▸ EXERCISE OBJECTIVE:
Nothing but the lines from the start of the records below through the line that has "1228x550 pixels." should appear, each exactly as given.

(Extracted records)

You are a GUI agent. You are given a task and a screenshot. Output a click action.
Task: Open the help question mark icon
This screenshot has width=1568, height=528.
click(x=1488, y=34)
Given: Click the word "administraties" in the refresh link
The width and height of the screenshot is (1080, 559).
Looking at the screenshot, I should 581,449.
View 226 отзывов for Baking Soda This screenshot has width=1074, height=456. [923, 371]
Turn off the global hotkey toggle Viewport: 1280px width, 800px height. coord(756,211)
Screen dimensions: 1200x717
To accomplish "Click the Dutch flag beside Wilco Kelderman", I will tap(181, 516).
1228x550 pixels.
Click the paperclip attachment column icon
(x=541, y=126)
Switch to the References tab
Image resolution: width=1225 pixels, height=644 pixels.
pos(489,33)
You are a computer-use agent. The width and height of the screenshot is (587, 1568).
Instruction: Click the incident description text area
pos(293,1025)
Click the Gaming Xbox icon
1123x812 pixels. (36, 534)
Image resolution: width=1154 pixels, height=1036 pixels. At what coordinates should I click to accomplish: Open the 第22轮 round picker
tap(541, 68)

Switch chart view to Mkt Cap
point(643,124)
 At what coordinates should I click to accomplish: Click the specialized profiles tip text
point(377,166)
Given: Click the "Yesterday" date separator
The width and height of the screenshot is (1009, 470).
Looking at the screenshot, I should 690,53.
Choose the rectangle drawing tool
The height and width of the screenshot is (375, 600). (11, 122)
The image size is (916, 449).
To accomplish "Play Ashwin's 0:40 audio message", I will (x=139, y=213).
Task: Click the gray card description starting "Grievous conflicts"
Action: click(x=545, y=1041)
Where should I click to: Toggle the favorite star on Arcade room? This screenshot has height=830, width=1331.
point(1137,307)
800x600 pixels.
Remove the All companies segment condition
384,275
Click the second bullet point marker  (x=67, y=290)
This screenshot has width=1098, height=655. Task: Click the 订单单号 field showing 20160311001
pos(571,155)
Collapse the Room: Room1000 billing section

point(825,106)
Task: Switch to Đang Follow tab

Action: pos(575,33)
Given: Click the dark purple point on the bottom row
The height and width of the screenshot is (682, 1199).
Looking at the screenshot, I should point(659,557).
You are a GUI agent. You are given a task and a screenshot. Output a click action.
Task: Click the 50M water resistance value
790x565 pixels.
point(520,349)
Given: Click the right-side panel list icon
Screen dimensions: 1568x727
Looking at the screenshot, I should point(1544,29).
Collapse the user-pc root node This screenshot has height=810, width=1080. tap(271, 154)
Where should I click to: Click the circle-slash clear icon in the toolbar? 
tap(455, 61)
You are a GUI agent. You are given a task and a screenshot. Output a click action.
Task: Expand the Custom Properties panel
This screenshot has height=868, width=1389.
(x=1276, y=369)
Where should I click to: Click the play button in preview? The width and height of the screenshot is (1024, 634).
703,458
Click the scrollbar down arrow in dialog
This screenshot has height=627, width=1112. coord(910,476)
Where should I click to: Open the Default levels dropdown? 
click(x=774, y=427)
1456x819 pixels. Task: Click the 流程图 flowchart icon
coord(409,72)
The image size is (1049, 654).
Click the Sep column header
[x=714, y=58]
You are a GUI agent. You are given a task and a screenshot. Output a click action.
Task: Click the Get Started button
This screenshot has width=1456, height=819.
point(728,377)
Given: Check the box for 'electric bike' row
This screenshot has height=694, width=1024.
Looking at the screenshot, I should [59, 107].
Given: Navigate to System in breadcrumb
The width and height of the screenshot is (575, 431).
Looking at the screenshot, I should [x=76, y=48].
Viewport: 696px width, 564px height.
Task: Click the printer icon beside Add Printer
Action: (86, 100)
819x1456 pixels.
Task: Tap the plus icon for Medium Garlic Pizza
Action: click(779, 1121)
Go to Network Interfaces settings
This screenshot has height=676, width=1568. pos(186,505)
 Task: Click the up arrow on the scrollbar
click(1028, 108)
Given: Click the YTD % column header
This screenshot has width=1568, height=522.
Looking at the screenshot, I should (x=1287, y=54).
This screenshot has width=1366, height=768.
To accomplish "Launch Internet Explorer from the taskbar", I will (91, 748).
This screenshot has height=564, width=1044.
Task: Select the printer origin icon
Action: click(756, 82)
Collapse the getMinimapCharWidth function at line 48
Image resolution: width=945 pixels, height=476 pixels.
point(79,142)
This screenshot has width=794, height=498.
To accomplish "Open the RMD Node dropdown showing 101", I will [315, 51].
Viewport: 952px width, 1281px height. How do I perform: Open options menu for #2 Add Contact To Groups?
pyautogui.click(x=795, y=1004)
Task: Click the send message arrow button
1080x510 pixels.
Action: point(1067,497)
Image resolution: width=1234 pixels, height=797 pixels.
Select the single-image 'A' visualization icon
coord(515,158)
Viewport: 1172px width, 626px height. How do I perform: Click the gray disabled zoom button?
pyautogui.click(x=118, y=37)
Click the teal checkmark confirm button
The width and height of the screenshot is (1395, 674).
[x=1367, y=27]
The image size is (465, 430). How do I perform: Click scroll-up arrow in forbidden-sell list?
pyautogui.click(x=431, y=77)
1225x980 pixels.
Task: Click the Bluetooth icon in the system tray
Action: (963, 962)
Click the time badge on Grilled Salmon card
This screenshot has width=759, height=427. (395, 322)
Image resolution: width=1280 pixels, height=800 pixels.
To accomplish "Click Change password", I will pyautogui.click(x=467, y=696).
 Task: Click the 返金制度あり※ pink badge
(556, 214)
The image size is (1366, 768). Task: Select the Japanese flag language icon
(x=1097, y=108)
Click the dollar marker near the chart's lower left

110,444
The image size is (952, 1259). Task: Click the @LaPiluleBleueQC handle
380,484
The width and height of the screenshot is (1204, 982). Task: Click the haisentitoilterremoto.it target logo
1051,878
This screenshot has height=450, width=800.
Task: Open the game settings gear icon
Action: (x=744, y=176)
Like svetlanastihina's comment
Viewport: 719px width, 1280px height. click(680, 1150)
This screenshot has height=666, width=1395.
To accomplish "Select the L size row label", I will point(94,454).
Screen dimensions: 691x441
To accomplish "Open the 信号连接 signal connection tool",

▸ ANSWER TO THIS TASK:
You are a GUI agent. You are given a task and a screenshot. Output a click action.
Task: Open the help question mark icon
This screenshot has width=1568, height=528.
click(x=1488, y=34)
Given: Click the word "administraties" in the refresh link
The width and height of the screenshot is (1080, 559).
Looking at the screenshot, I should 581,449.
View 226 отзывов for Baking Soda This screenshot has width=1074, height=456. [923, 371]
Turn off the global hotkey toggle Viewport: 1280px width, 800px height. coord(756,211)
Screen dimensions: 1200x717
To accomplish "Click the Dutch flag beside Wilco Kelderman", I will tap(181, 516).
1228x550 pixels.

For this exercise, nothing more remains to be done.